As the example of nfdc23 shows, the answer is generally no. But maybe it helps to think about this question in a somewhat wider context, where the notions of split and anisotropic tori arise: the study of a connected reductive algebraic group defined over an arbitrary field $k$ (as in the 1965 paper by Borel and Tits). In the structure theory of such groups, it quickly becomes clear that the nature of $k$-anisotropic groups depends heavily on $k$ (and is not understood for many familiar fields). Leaving that aside, Borel and Tits got a lot of unified information about the structure of a $k$-isotropic group. Modulo the knowledge of $k$-anisotropic groups, this leads ultimately to the Tits classification method. Of course, the special case $k=\mathbb{Q}$ is part of this story, but the main ideas are developed for all $k$.
Note especially that the question raised here never gets answered explicitly in the structure theory. Indeed, the maximal $k$-anisotropic subtorus $T_a$ here is mentioned but does not play an important role. The key players include: a (nontrivial!) maximal $k$-split torus $S$ (unique up to $k$-conjugacy), along with its (reductive) centralizer in $G$ (which of course contains $T_a$), a minimal $k$-parabolic subgroup containing $S$, and various data about the associated root systems and Weyl groups.

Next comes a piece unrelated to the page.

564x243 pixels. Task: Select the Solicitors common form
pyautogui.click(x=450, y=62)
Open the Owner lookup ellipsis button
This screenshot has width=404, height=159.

What the general theory reveals is the existence of an almost-direct product $ T=T_a\, S$: see for example Borel's 8.15 in GTM 126. But toward the end of their respective textbooks, Borel (in his expanded second edition) and Springer (in his later framework of $F$-groups) develop a lot of finer detail about classical groups somewhat in the spirit of the answer by nfdc23.
One extreme, however, is the case of a quasi-split group $G$, in which a minimal $k$-parabolic subgroup is a Borel subgroup (and which is the only type possible for finite or some other special fields). Here the discussion in Borel's book (and mine) implies that the almost-direct product decomposition of $T$ is actually a direct product; but this isn't stated explicitly and doesn't play any role in the underlying theory.